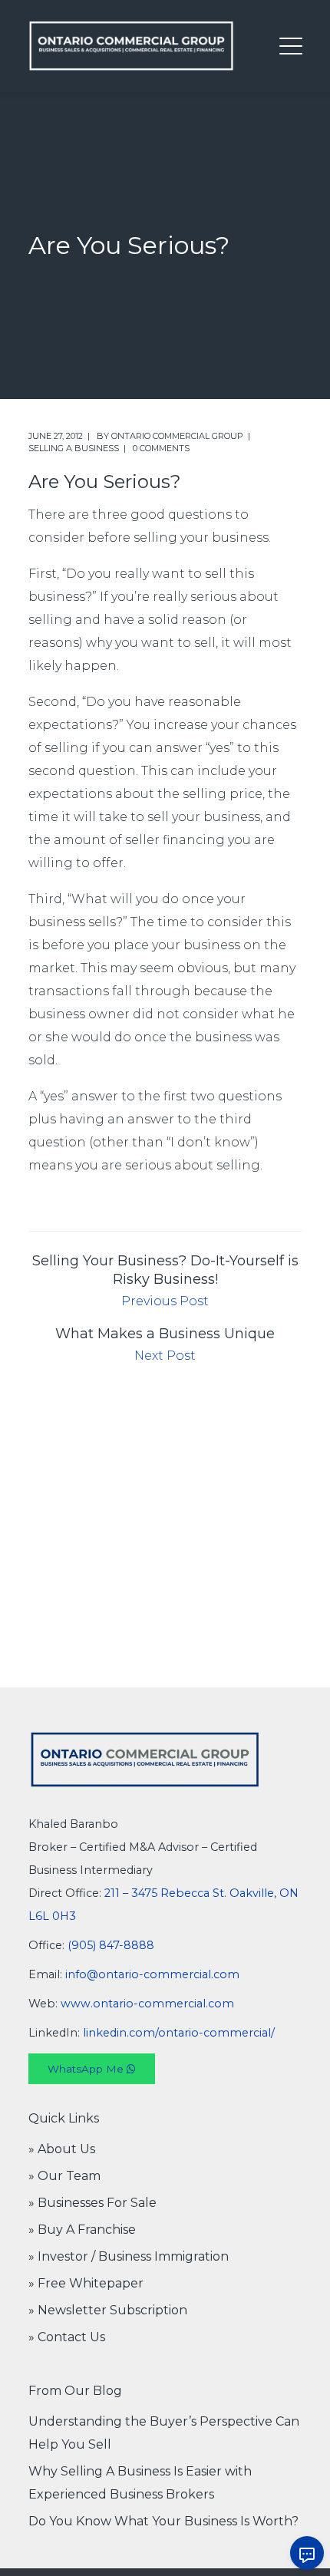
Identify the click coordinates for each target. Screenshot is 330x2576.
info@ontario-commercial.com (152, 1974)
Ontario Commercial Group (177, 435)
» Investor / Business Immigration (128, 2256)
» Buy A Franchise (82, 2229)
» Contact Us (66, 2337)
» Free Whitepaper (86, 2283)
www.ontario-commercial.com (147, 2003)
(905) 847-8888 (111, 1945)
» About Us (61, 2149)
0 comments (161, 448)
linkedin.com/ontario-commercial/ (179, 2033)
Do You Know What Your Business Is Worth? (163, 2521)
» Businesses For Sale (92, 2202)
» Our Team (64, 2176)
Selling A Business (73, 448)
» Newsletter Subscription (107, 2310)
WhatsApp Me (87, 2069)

# WHAT TO PRODUCE
Please print all of the records above exactly, omitting each picture.

# TASK RESULT
Identify the click coordinates for each target. Screenshot is 330x2576.
info@ontario-commercial.com (152, 1974)
Ontario Commercial Group (177, 435)
» Investor / Business Immigration (128, 2256)
» Buy A Franchise (82, 2229)
» Contact Us (66, 2337)
» Free Whitepaper (86, 2283)
www.ontario-commercial.com (147, 2003)
(905) 847-8888 (111, 1945)
» About Us (61, 2149)
0 comments (161, 448)
linkedin.com/ontario-commercial/ (179, 2033)
Do You Know What Your Business Is Worth? (163, 2521)
» Businesses For Sale (92, 2202)
» Our Team (64, 2176)
Selling A Business (73, 448)
» Newsletter Subscription (107, 2310)
WhatsApp Me (87, 2069)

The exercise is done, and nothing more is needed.